--- START ---

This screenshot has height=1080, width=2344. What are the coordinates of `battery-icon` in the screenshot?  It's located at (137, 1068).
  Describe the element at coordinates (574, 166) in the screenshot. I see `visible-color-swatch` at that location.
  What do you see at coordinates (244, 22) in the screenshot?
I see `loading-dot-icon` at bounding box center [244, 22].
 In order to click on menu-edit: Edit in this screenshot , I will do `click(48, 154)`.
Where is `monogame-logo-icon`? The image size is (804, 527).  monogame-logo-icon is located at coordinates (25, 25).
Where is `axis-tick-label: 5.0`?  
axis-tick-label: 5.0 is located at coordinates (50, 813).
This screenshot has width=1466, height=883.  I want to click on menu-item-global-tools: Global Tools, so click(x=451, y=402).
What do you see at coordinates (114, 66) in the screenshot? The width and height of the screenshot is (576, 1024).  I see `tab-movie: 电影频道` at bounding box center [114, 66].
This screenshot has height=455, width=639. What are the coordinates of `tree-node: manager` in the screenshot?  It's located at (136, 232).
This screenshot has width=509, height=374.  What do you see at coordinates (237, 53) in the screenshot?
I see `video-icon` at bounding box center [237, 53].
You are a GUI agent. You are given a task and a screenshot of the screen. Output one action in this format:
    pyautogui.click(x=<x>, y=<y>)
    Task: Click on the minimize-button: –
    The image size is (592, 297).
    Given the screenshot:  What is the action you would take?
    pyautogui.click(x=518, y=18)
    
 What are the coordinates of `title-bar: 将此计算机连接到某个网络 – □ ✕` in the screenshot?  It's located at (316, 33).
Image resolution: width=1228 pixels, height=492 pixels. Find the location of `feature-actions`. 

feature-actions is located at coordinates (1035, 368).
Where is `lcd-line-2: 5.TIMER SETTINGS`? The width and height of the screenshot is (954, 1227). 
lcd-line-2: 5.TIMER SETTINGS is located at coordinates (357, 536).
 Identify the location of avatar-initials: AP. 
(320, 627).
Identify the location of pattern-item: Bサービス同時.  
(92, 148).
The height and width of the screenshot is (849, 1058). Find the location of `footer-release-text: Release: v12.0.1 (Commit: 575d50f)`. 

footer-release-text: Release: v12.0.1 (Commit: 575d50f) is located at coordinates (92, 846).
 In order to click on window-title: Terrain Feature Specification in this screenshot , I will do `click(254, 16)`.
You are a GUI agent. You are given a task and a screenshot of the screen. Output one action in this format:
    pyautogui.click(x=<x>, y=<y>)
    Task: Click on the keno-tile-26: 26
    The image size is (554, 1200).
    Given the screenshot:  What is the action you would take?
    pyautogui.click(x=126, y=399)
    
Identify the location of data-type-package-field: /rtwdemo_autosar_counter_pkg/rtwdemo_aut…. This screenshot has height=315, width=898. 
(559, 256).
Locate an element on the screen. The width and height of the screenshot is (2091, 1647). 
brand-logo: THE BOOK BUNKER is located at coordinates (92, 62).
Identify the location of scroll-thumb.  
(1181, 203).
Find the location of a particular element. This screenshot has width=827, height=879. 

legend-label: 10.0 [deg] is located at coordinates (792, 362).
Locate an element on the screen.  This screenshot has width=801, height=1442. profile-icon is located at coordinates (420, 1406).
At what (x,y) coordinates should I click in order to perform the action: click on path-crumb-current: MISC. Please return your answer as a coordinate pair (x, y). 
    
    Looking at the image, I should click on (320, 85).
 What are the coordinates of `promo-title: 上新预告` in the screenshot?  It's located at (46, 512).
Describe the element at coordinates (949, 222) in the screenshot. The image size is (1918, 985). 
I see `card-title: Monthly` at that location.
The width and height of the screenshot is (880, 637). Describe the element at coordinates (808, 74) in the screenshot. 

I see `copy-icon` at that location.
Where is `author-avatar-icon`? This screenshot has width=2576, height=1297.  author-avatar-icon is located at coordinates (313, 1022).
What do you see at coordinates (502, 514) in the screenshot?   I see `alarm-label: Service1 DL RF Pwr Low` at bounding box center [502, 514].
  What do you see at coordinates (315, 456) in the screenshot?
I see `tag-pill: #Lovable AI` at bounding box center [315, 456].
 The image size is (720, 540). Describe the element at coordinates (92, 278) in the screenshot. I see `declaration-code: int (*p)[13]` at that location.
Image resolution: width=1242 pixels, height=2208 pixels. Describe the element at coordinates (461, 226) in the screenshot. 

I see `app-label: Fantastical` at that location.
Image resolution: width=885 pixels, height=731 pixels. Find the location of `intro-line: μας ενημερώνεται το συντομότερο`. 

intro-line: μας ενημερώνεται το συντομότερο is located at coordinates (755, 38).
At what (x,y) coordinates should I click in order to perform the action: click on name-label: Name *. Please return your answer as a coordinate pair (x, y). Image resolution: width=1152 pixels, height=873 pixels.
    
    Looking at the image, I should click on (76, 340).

--- END ---

Rewrite all of the data above with every instance of "Image resolution" changed to "Screen size", leaving everything else unchanged.

◆ SOLVED PROBLEM ◆
This screenshot has height=1080, width=2344. What are the coordinates of `battery-icon` in the screenshot?  It's located at (137, 1068).
  Describe the element at coordinates (574, 166) in the screenshot. I see `visible-color-swatch` at that location.
  What do you see at coordinates (244, 22) in the screenshot?
I see `loading-dot-icon` at bounding box center [244, 22].
 In order to click on menu-edit: Edit in this screenshot , I will do `click(48, 154)`.
Where is `monogame-logo-icon`? The image size is (804, 527).  monogame-logo-icon is located at coordinates (25, 25).
Where is `axis-tick-label: 5.0`?  
axis-tick-label: 5.0 is located at coordinates (50, 813).
This screenshot has width=1466, height=883.  I want to click on menu-item-global-tools: Global Tools, so click(x=451, y=402).
What do you see at coordinates (114, 66) in the screenshot? The width and height of the screenshot is (576, 1024).  I see `tab-movie: 电影频道` at bounding box center [114, 66].
This screenshot has height=455, width=639. What are the coordinates of `tree-node: manager` in the screenshot?  It's located at (136, 232).
This screenshot has width=509, height=374.  What do you see at coordinates (237, 53) in the screenshot?
I see `video-icon` at bounding box center [237, 53].
You are a GUI agent. You are given a task and a screenshot of the screen. Output one action in this format:
    pyautogui.click(x=<x>, y=<y>)
    Task: Click on the minimize-button: –
    The image size is (592, 297).
    Given the screenshot:  What is the action you would take?
    pyautogui.click(x=518, y=18)
    
 What are the coordinates of `title-bar: 将此计算机连接到某个网络 – □ ✕` in the screenshot?  It's located at (316, 33).
Screen size: width=1228 pixels, height=492 pixels. Find the location of `feature-actions`. 

feature-actions is located at coordinates (1035, 368).
Where is `lcd-line-2: 5.TIMER SETTINGS`? The width and height of the screenshot is (954, 1227). 
lcd-line-2: 5.TIMER SETTINGS is located at coordinates (357, 536).
 Identify the location of avatar-initials: AP. 
(320, 627).
Identify the location of pattern-item: Bサービス同時.  
(92, 148).
The height and width of the screenshot is (849, 1058). Find the location of `footer-release-text: Release: v12.0.1 (Commit: 575d50f)`. 

footer-release-text: Release: v12.0.1 (Commit: 575d50f) is located at coordinates (92, 846).
 In order to click on window-title: Terrain Feature Specification in this screenshot , I will do `click(254, 16)`.
You are a GUI agent. You are given a task and a screenshot of the screen. Output one action in this format:
    pyautogui.click(x=<x>, y=<y>)
    Task: Click on the keno-tile-26: 26
    The image size is (554, 1200).
    Given the screenshot:  What is the action you would take?
    pyautogui.click(x=126, y=399)
    
Identify the location of data-type-package-field: /rtwdemo_autosar_counter_pkg/rtwdemo_aut…. This screenshot has height=315, width=898. 
(559, 256).
Locate an element on the screen. The width and height of the screenshot is (2091, 1647). 
brand-logo: THE BOOK BUNKER is located at coordinates (92, 62).
Identify the location of scroll-thumb.  
(1181, 203).
Find the location of a particular element. This screenshot has width=827, height=879. 

legend-label: 10.0 [deg] is located at coordinates (792, 362).
Locate an element on the screen.  This screenshot has width=801, height=1442. profile-icon is located at coordinates (420, 1406).
At what (x,y) coordinates should I click in order to perform the action: click on path-crumb-current: MISC. Please return your answer as a coordinate pair (x, y). 
    
    Looking at the image, I should click on (320, 85).
 What are the coordinates of `promo-title: 上新预告` in the screenshot?  It's located at (46, 512).
Describe the element at coordinates (949, 222) in the screenshot. The image size is (1918, 985). 
I see `card-title: Monthly` at that location.
The width and height of the screenshot is (880, 637). Describe the element at coordinates (808, 74) in the screenshot. 

I see `copy-icon` at that location.
Where is `author-avatar-icon`? This screenshot has width=2576, height=1297.  author-avatar-icon is located at coordinates (313, 1022).
What do you see at coordinates (502, 514) in the screenshot?   I see `alarm-label: Service1 DL RF Pwr Low` at bounding box center [502, 514].
  What do you see at coordinates (315, 456) in the screenshot?
I see `tag-pill: #Lovable AI` at bounding box center [315, 456].
 The image size is (720, 540). Describe the element at coordinates (92, 278) in the screenshot. I see `declaration-code: int (*p)[13]` at that location.
Screen size: width=1242 pixels, height=2208 pixels. Describe the element at coordinates (461, 226) in the screenshot. 

I see `app-label: Fantastical` at that location.
Screen size: width=885 pixels, height=731 pixels. Find the location of `intro-line: μας ενημερώνεται το συντομότερο`. 

intro-line: μας ενημερώνεται το συντομότερο is located at coordinates (755, 38).
At what (x,y) coordinates should I click in order to perform the action: click on name-label: Name *. Please return your answer as a coordinate pair (x, y). Screen size: width=1152 pixels, height=873 pixels.
    
    Looking at the image, I should click on (76, 340).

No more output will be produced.